[GIVEN RECORDS]

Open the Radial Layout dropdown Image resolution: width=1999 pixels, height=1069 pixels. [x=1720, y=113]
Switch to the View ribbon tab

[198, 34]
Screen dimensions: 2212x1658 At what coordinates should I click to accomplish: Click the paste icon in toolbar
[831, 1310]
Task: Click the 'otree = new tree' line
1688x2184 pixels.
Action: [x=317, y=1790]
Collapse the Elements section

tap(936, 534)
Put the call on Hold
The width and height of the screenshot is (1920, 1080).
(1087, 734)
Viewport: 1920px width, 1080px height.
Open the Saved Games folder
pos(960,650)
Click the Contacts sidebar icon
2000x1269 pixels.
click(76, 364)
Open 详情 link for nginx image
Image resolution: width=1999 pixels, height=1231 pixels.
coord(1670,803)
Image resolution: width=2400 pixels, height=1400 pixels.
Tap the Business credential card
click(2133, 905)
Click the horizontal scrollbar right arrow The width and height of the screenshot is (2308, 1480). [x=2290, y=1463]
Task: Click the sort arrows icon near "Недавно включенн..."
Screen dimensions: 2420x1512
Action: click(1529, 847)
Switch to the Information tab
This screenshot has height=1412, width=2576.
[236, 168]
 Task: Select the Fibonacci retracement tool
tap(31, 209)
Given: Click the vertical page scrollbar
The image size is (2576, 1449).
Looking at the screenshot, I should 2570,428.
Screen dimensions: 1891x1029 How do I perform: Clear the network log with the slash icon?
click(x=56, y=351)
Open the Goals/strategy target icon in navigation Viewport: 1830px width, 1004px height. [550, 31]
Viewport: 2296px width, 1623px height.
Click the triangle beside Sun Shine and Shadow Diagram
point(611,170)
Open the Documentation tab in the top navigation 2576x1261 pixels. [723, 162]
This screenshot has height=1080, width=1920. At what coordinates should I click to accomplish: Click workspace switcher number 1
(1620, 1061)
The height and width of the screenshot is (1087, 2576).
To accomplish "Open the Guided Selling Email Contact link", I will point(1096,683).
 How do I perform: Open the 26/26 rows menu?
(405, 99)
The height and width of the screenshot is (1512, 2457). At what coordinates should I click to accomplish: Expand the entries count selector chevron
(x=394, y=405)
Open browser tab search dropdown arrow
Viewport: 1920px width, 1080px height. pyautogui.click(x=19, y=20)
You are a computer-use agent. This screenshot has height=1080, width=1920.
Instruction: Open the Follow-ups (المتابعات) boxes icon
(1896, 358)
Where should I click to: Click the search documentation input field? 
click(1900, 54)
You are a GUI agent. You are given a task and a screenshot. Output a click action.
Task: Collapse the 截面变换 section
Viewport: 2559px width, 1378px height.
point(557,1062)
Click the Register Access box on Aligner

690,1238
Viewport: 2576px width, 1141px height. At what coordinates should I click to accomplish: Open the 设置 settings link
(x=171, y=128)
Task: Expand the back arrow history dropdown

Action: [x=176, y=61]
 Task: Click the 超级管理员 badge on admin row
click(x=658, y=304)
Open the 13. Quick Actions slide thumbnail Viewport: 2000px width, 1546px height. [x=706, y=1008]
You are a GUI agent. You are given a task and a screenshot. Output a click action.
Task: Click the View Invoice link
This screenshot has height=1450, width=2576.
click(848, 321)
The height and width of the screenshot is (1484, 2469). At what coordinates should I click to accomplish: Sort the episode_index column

[/GIVEN RECORDS]

**TASK DESCRIPTION:** Look in the material above for the line with "Put the call on Hold" and the line with "Image resolution: width=2400", and transcribe exactly those lines and all lines between them, nothing more.

**RESULT:**
Put the call on Hold
The width and height of the screenshot is (1920, 1080).
(1087, 734)
Viewport: 1920px width, 1080px height.
Open the Saved Games folder
pos(960,650)
Click the Contacts sidebar icon
2000x1269 pixels.
click(76, 364)
Open 详情 link for nginx image
Image resolution: width=1999 pixels, height=1231 pixels.
coord(1670,803)
Image resolution: width=2400 pixels, height=1400 pixels.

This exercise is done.